Monday, October 18, 2010

Be Present

Lately I feel myself falling into a funk. I get this way when I feel like I am being stretched too far and the things that matter the most feel neglected. I get lost in my own head and forget to just be present. I have to remind myself all the time to be present. When I forget to remind myself, I just get lost. I feel lost lately....just a tiny bit. When I get like that, I just want to be alone. The thing is, though, when you are married and a mom, you cannot just be alone. So I cope!

The topic today is marriage. Marriage is hard work and not for the light of heart. Marriage requires you to be present every single day. Marriage only works when you put in that hard work each and every day. You have to sometimes remind yourself why you chose the person you chose. When you are in a funk and feel yourself slipping away, you have to be able to count on your spouse to bring YOU back.

I have a wonderful husband. He has his faults, as do I, but we fit together perfectly in the end. It has been almost ten years since we got married. I was only 22 and had a whole lot of growing up to do. He was only 23 and also had some growing up to do. Guess what? We STILL have a lot of growing up to do! The last ten years have certainly had its ups and downs. Life is not exactly what we expected or dreamed of in the beginning. But we are together, and that is something. My husband and I really need each other. His strengths are my weaknesses and my weaknesses are his strengths.

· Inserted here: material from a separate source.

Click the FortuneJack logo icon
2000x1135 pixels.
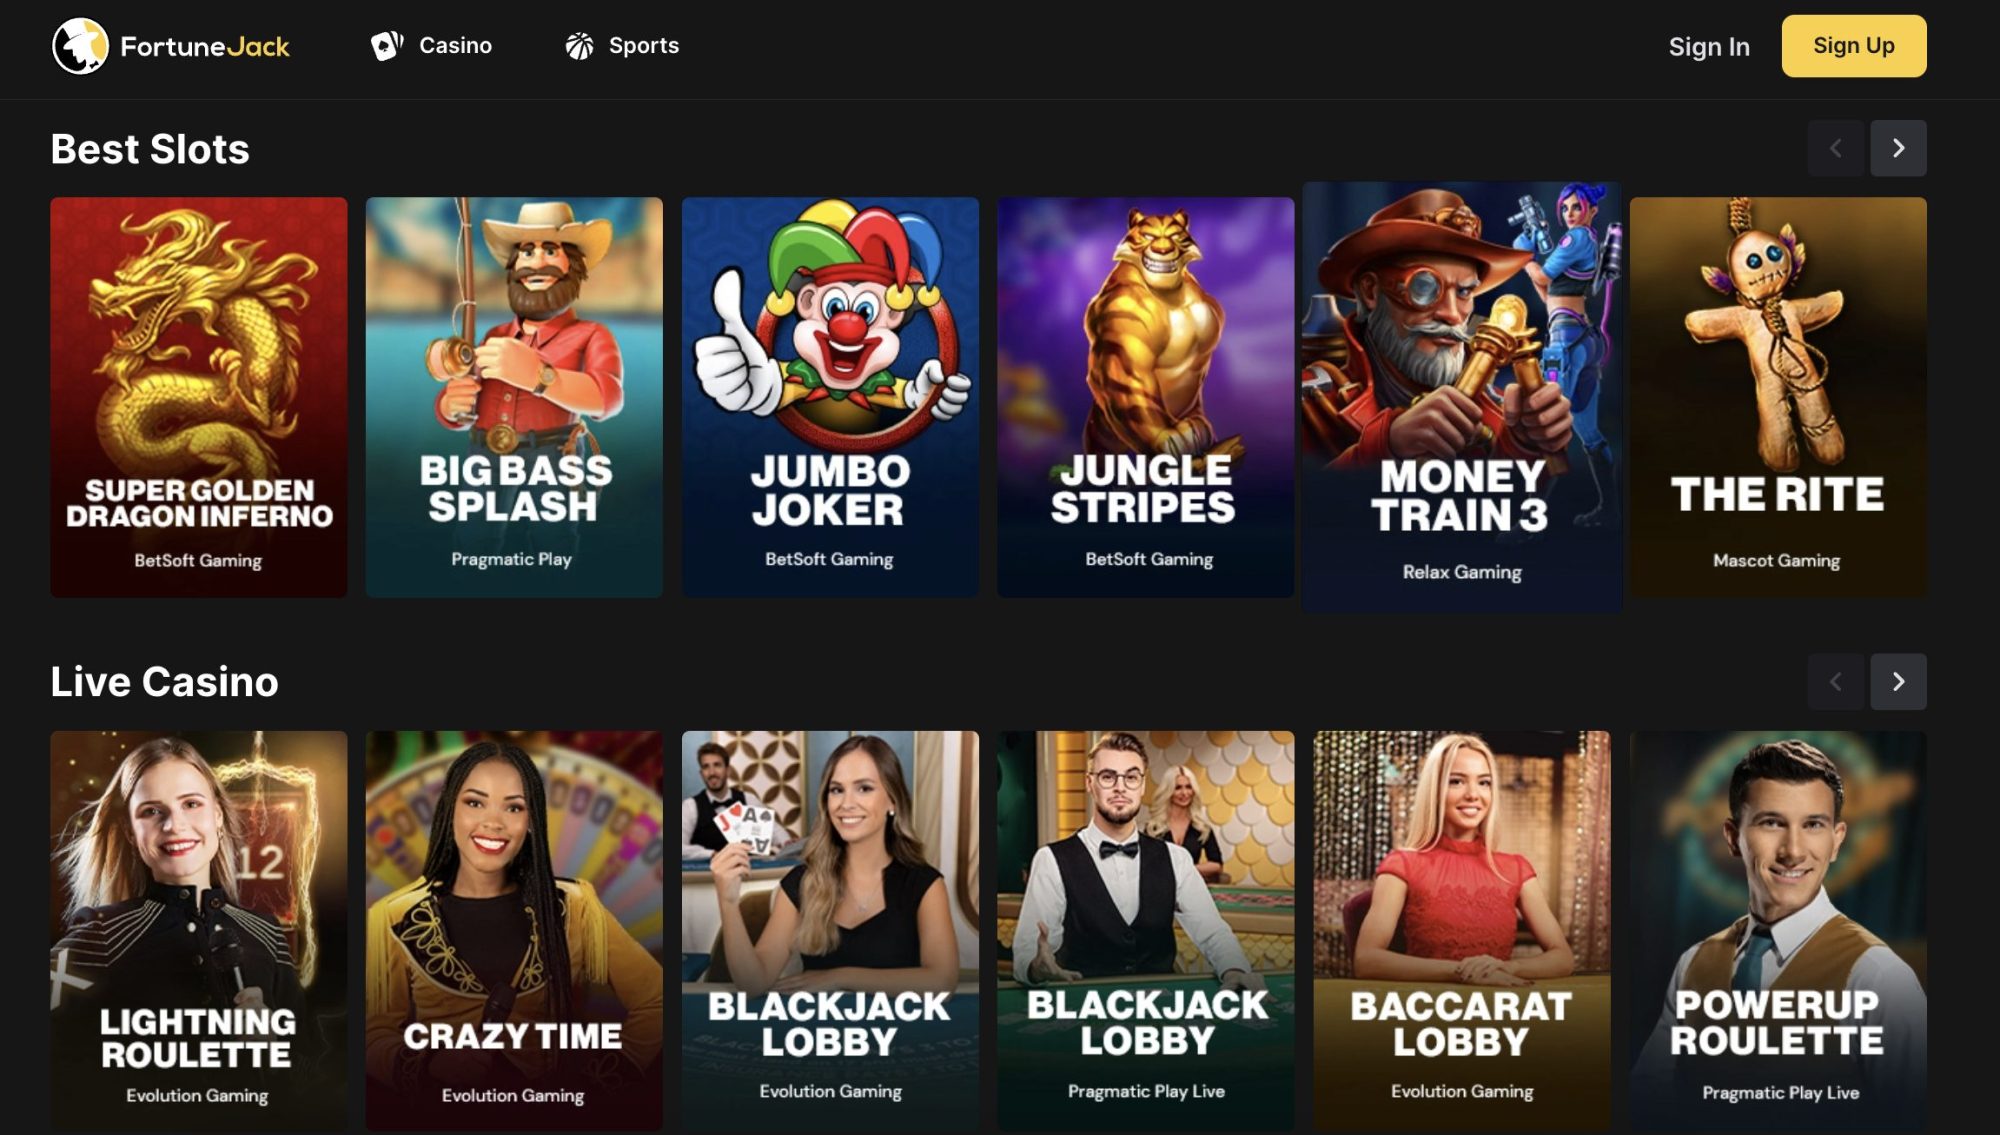[x=80, y=46]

This Thursday is my Fall Break. I don't even feel guilty to tell you that I am taking both of my daughters to daycare (even though Avery doesn't usually go there). This Thursday, my husband is taking off work just so he can spend the day with me. Thankfully, my husband knows that I am an emotionally needy person and that when I am in a funk, I just need him to be there for me to lean on. I can't wait to just hold his hand, ride in the car together while listening to music of OUR choice, eat a meal together without kids, walk around in places we used to go before kids, etc.

Thursday is going to be a very good day.